From the records that follow, return exactly the lines beginning at the one that contains "Collapse the left sidebar panel" and ending at the one that contains "The image size is (903, 564).", pictures left out.

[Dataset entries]
[Start of section]

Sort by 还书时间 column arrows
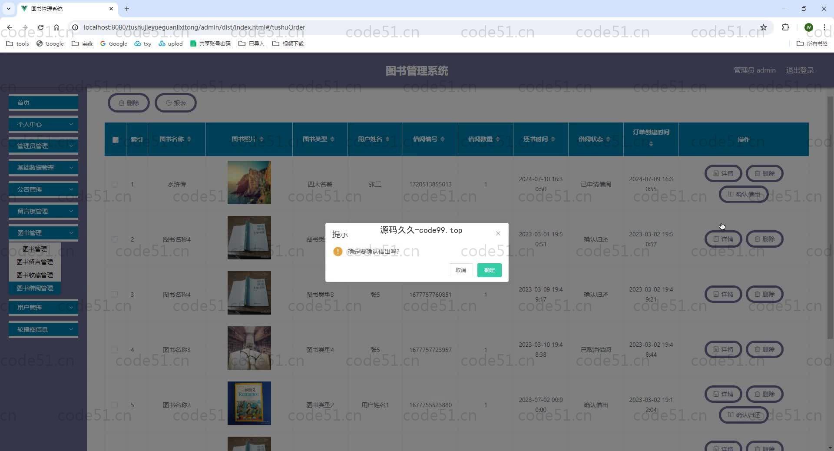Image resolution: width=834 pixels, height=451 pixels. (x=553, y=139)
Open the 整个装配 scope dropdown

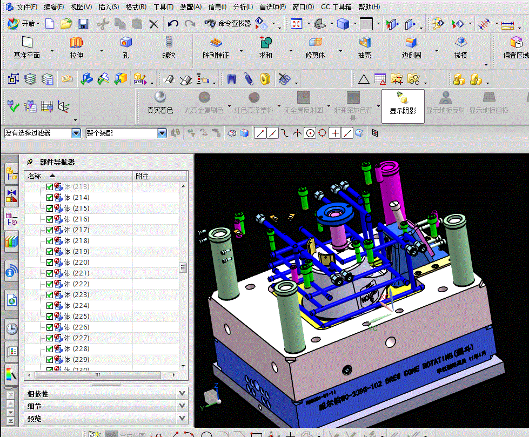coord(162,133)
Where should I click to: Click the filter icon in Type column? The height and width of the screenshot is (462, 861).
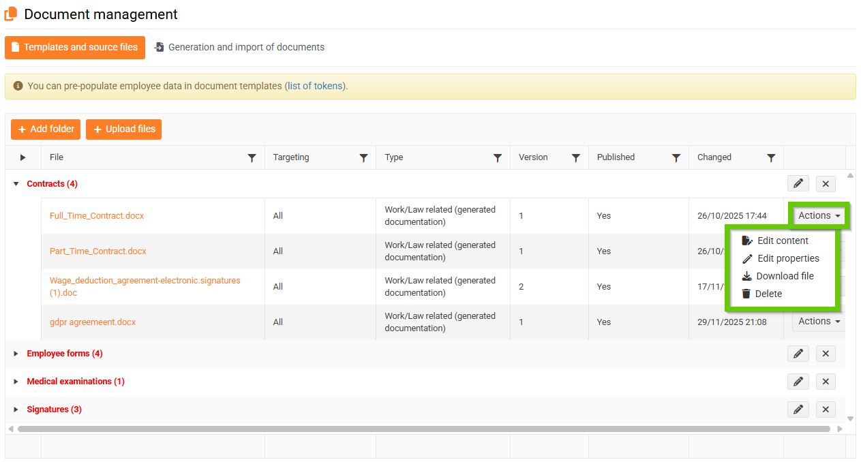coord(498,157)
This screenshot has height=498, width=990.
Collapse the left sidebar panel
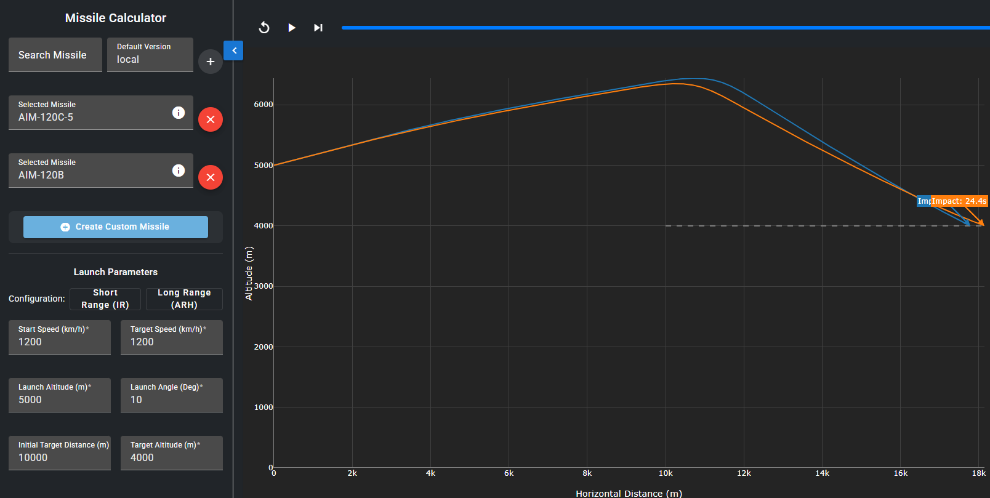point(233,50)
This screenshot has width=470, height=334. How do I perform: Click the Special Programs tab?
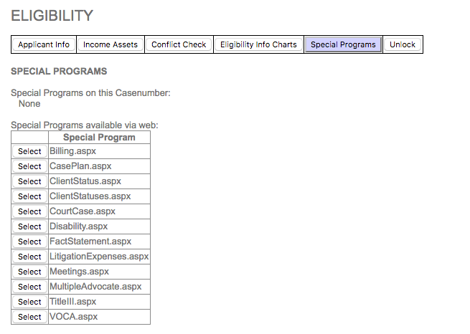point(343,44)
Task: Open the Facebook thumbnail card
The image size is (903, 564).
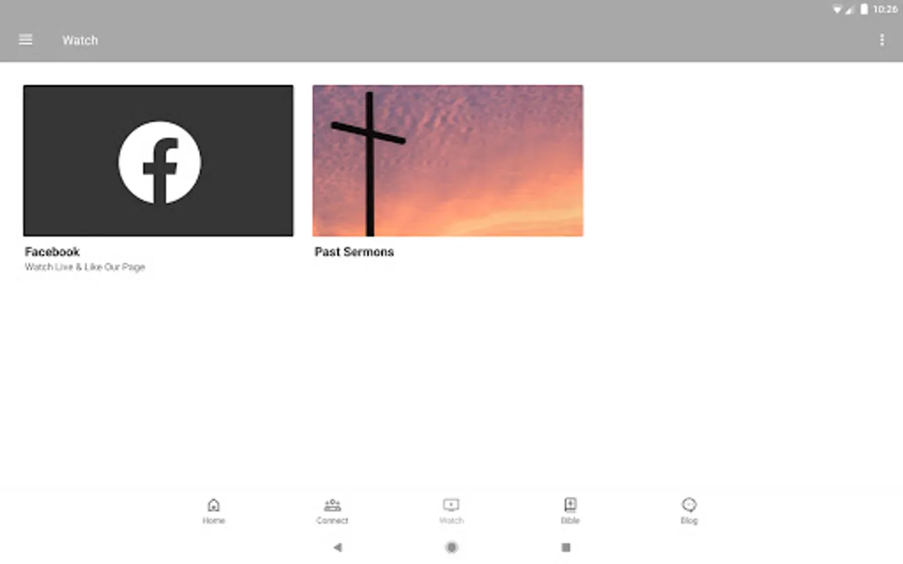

[End of section]
[Start of section]

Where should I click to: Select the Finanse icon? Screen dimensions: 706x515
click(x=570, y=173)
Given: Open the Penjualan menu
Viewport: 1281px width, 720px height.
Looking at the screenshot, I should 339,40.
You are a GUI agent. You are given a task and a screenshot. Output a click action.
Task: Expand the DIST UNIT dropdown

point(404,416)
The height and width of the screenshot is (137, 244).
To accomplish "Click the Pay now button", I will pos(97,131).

[End of section]

[WRITTEN SOLUTION]
Collapse the left sidebar panel
point(233,50)
This screenshot has width=470, height=334. How do I perform: Click the Special Programs tab?
point(343,44)
Task: Open the Facebook thumbnail card
The image size is (903, 564).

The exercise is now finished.